Wendy Sherman, Joe Biden’s nominee for deputy secretary of state, was key US negotiator of 2015 Iran nuclear accord.

United States President-elect Joe Biden has nominated a key negotiator of the 2015 Iran nuclear agreement to be the US’s next deputy secretary of state, the second-highest position at the State Department.

In a statement on Saturday, Biden unveiled a string of State Department nominees, including longstanding diplomat Wendy Sherman to be deputy secretary of state.

Sherman, a professor and director of the Center for Public Leadership at Harvard University’s Kennedy School, served as under secretary of state for political affairs for four years during Barack Obama’s administration, when Biden was vice president.

“She has successfully rallied the world to strengthen democracy and confront some of the biggest national security challenges of our time, including leading the U.S. negotiating team for the Iran Deal,” the statement said.

Biden, who will be inaugurated on January 20, has promised to return to the accord under which Tehran agreed to curb its nuclear programme in exchange for a lifting of international sanctions.

President Donald Trump unilaterally withdrew from the agreement in 2018 as he pursued a “maximum pressure” strategy against the Iranian government.

The Trump administration has hit Tehran with a wide array of sanctions and tensions between the two countries have increased amid a torrent of hostile rhetoric and actions in the final weeks of the Republican president’s time in office.

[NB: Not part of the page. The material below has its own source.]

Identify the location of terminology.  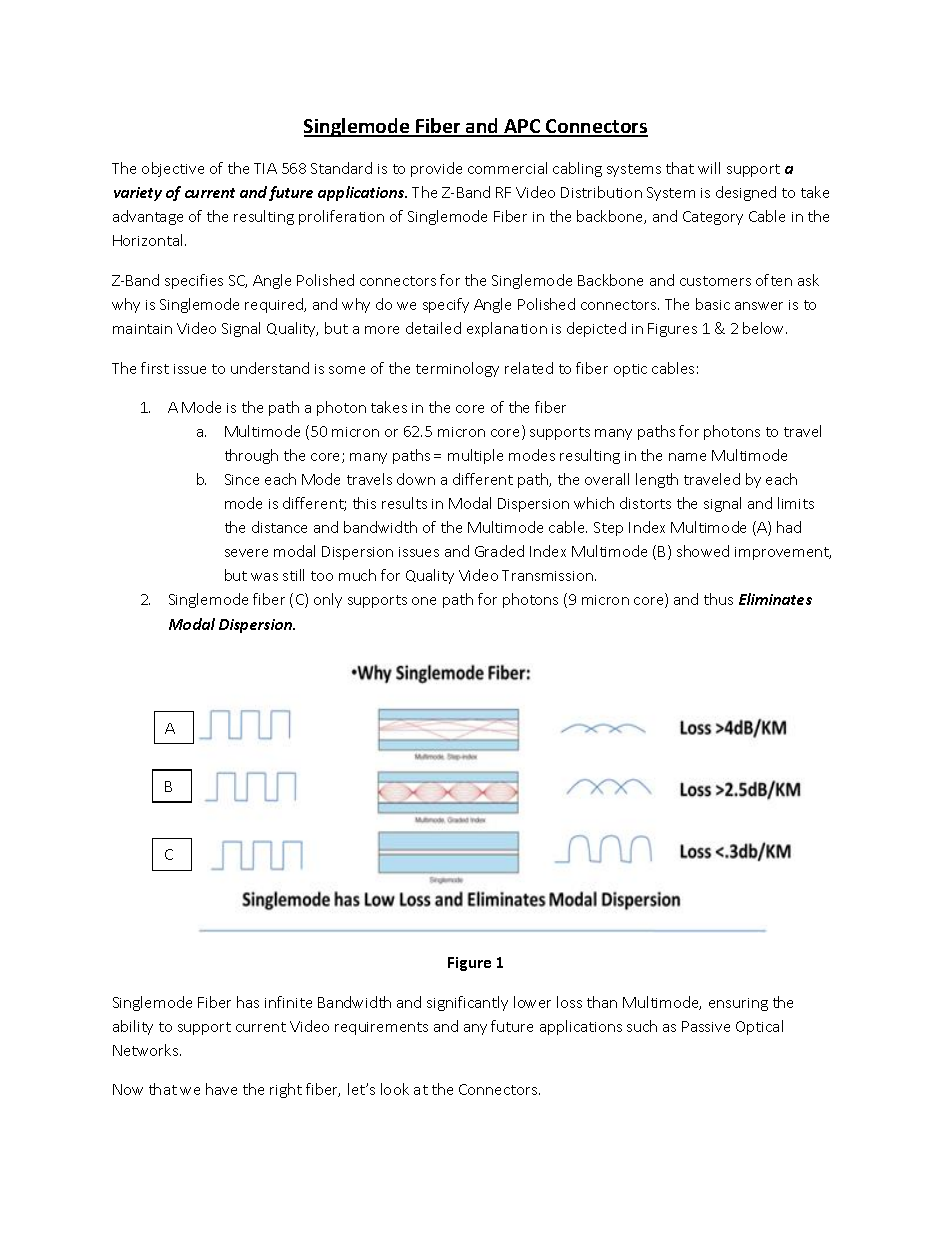
(457, 369).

In mid-December, Iranian President Hassan Rouhani said Tehran was not necessarily “excited” for Biden to take office, but that it was “very happy” to see Trump’s presidency end. “We are not very excited with Biden coming, but we are very happy with Trump going,” Rouhani said.

Meanwhile, Biden on Saturday also nominated Victoria Nuland, a retired career foreign service officer who was the top US diplomat for Europe, NATO ambassador and State Department spokeswoman, to be under secretary for political affairs.

The Senate Foreign Relations Committee will hold a confirmation hearing on Tuesday for Antony Blinken, Biden’s nominee to be secretary of state.